**Zitierter Abschnitt:**
════════════════

# Datenbankfeld in Derby 255 Zeichen



## tffasse (11. Dez 2014)

Guten Morgen,

gibt es in Derby ein Datenbankfeld, welches mehr als 255 Zeichen enthalten kann und welches es in Java auch als Datentyp gibt, da wir unsere Tabellen über Hibernate generieren lassen?

Danke schonmal. 

EDIT: Hat sich schon erledigt, hab geschlafen  kann ich den Beitrag hier löschen?


----------



## Supra (11. Dez 2014)

Löschen weis ich nicht, aber du könntest die lösung bzw. die antwort einmal posten für die Nachwelt.


----------



## tffasse (11. Dez 2014)

Supra hat gesagt.:


> Löschen weis ich nicht, aber du könntest die lösung bzw. die antwort einmal posten für die Nachwelt.

════════════════

[Zeilen zum Zeigen auf Text und Elemente]

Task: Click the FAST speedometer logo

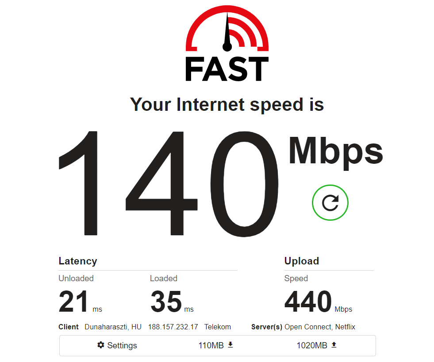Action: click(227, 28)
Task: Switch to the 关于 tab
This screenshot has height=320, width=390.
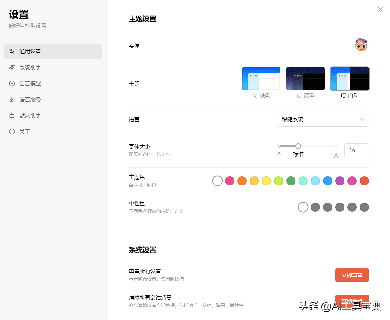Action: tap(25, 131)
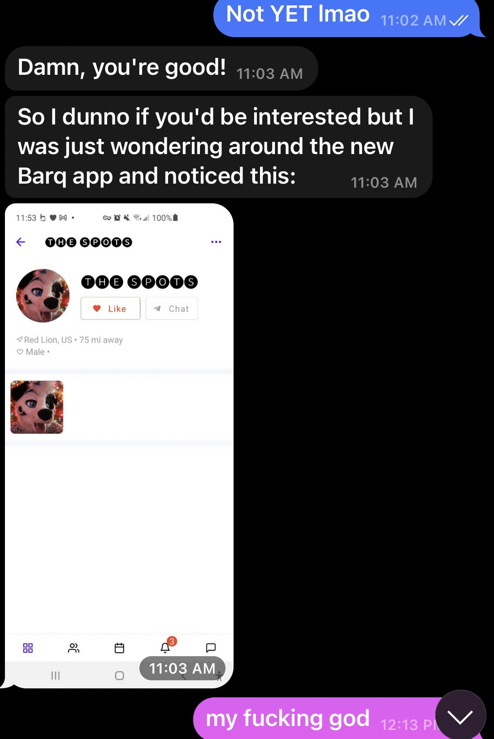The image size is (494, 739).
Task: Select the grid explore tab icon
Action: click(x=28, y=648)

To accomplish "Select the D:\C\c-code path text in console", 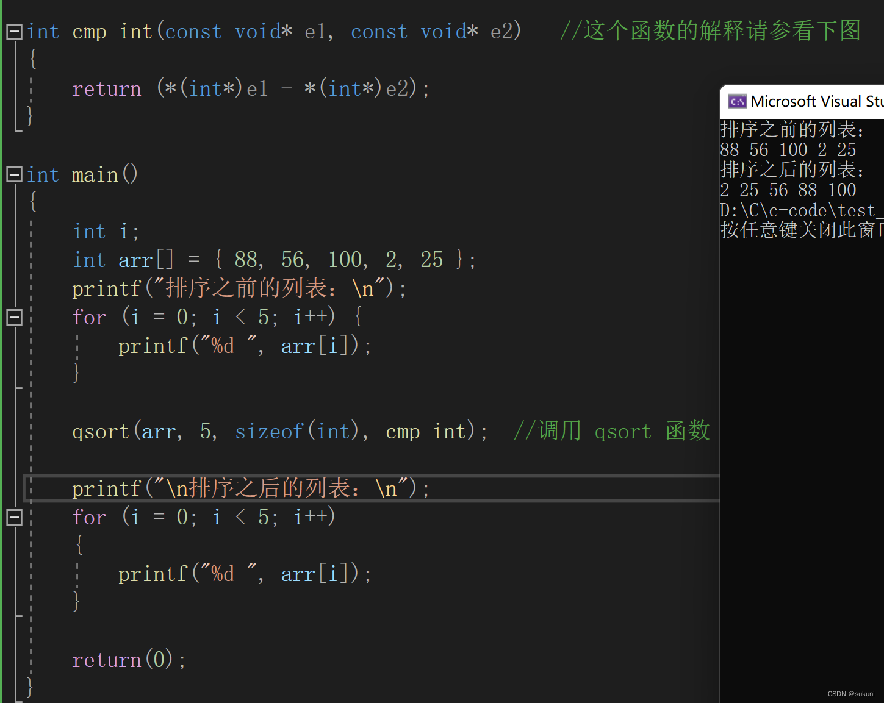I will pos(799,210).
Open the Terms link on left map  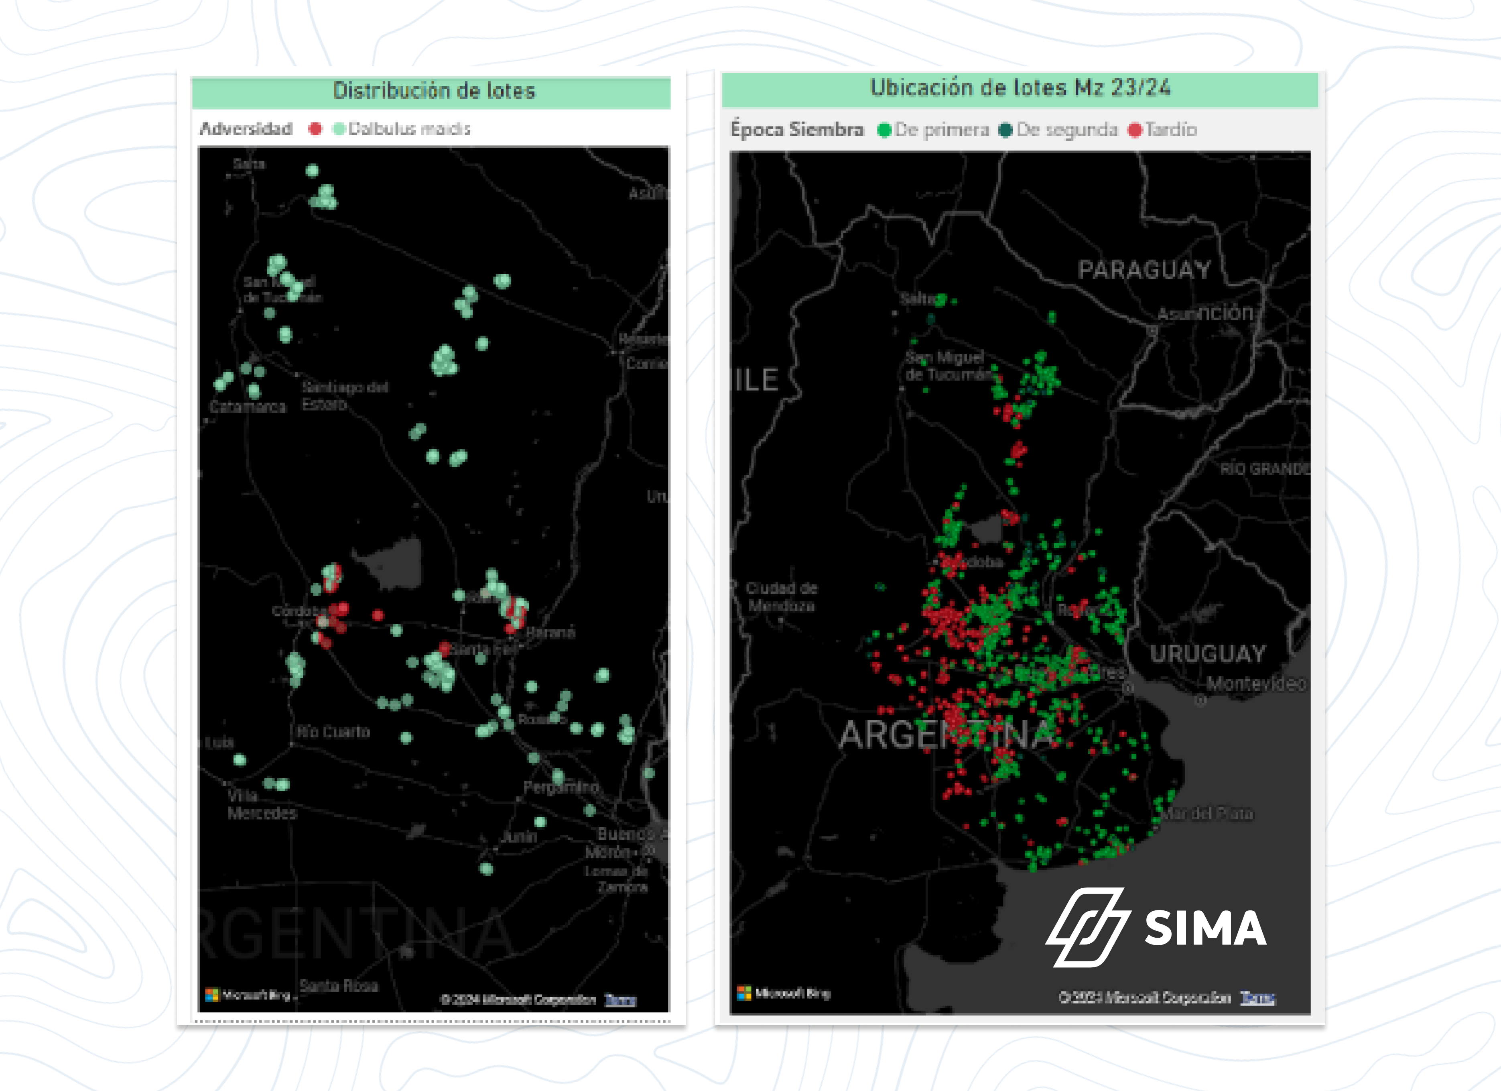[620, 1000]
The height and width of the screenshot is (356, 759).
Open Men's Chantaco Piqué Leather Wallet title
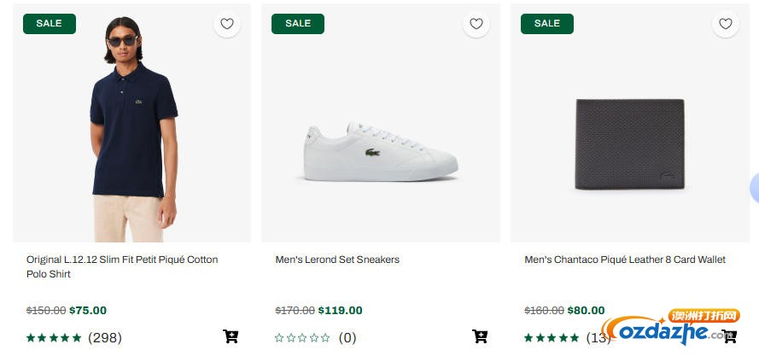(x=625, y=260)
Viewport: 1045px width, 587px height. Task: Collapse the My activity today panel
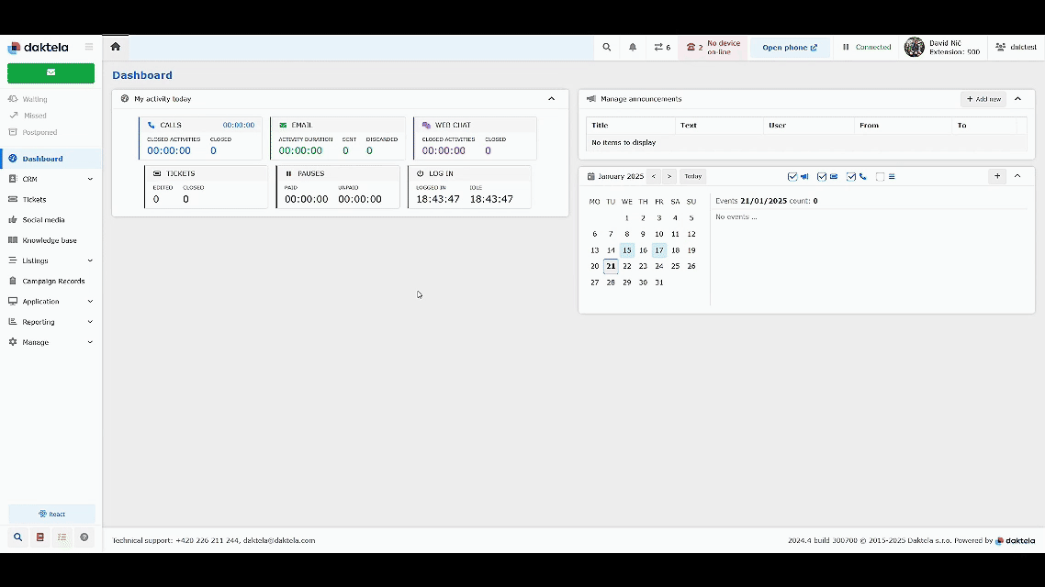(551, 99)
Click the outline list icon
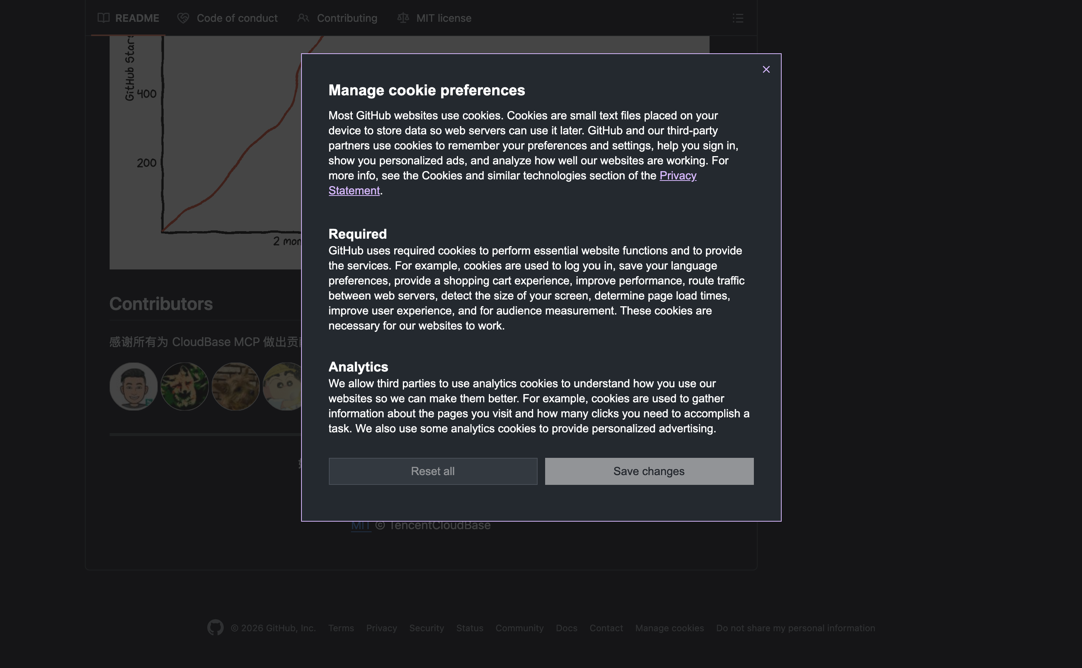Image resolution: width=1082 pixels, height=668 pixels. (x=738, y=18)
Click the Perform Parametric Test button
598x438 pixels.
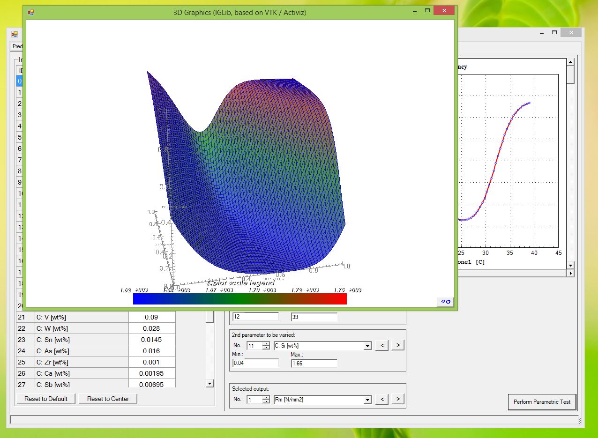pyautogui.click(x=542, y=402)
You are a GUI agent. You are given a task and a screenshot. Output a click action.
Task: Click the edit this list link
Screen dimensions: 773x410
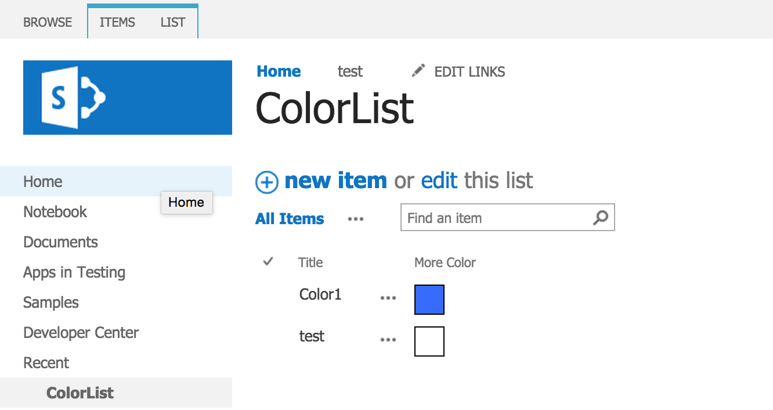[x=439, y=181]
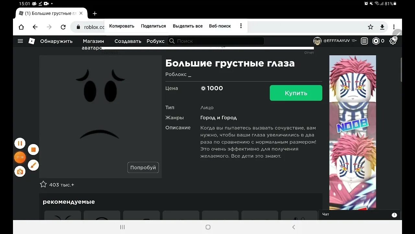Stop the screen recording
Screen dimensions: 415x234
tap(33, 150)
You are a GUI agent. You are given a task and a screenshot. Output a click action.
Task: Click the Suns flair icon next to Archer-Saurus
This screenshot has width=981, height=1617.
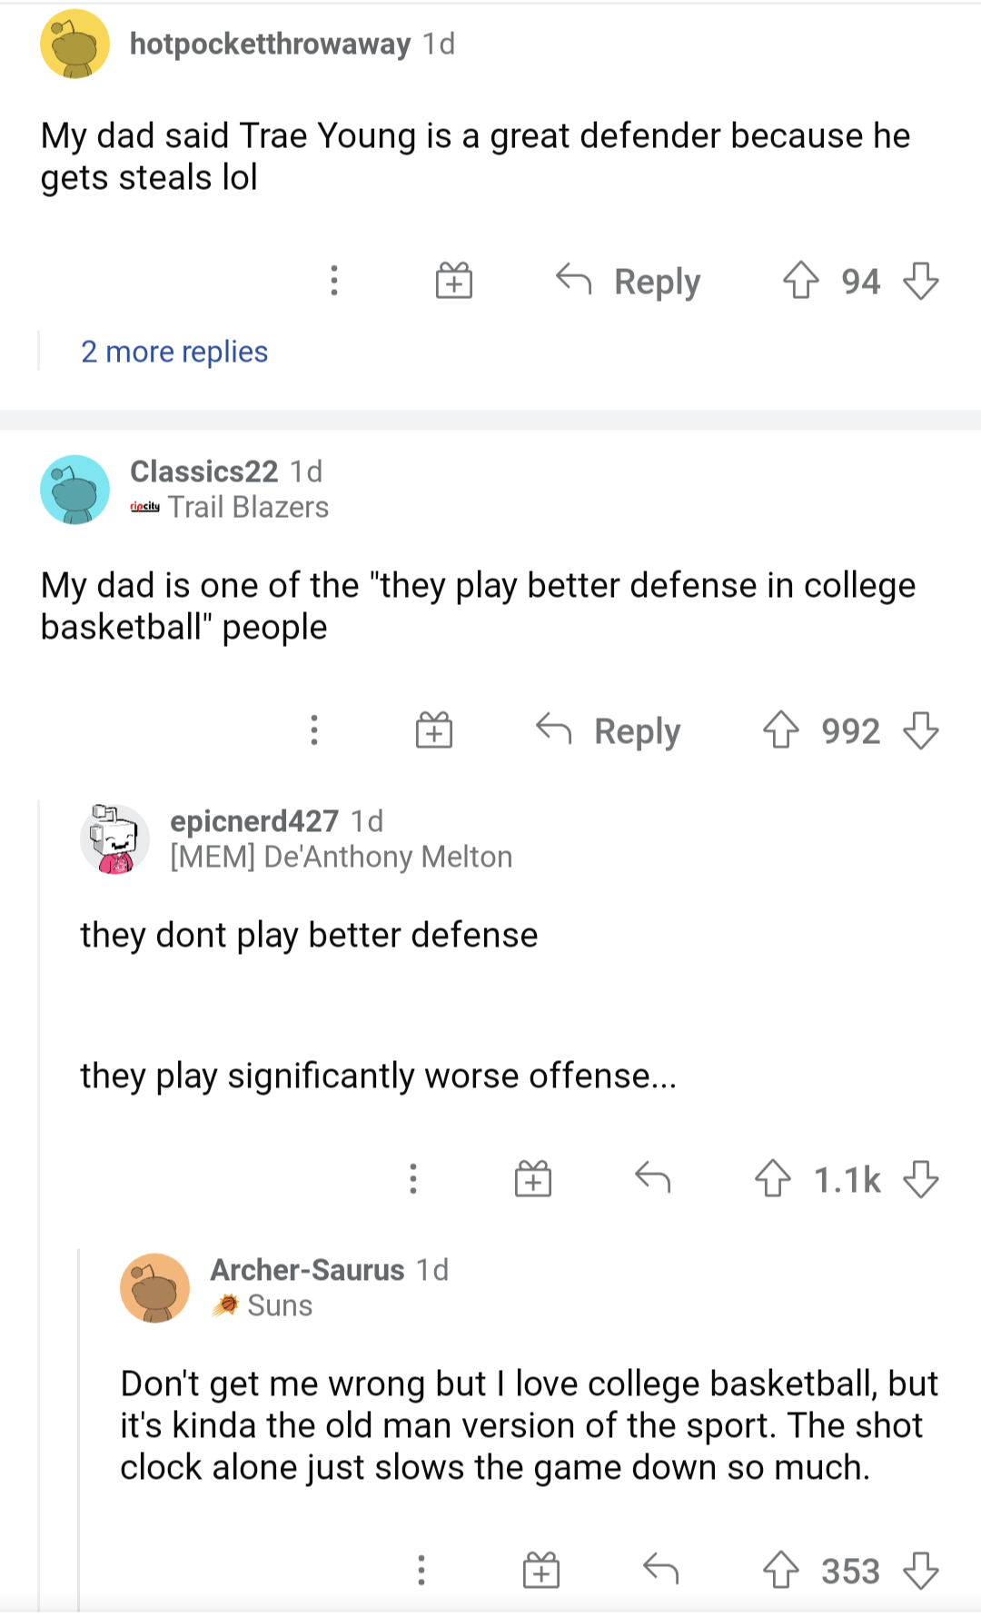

════════════════

**Aufgabenstellung:**
1: Übernimm aus dem Forumsthread über das Derby-Datenbankfeld einen Abschnitt wortgetreu. Beginne bei den Worten „gibt es in Derby“ und höre nach den Worten „Beitrag hier löschen?“ auf.
2: Schreibe den Forumsthread über das Derby-Datenbankfeld im Anschluss an seinen letzten gezeigten Satz weiter.

**Erwartete Ergebnisse:**
1:
gibt es in Derby ein Datenbankfeld, welches mehr als 255 Zeichen enthalten kann und welches es in Java auch als Datentyp gibt, da wir unsere Tabellen über Hibernate generieren lassen?

Danke schonmal. 

EDIT: Hat sich schon erledigt, hab geschlafen  kann ich den Beitrag hier löschen?

2:
Wie gesagt, hab verpennt dass Strings nicht auf 255 Zeichen beschränkt sind und die Größe des Datenbankfeldes durch Hibernate gemacht wird. Musste also nur @Column(length=32000) setzen und Tabelle neu erstellen lassen. Damit kann ich jetzt ganz normal den String verwenden.


----------



## Deros (12. Dez 2014)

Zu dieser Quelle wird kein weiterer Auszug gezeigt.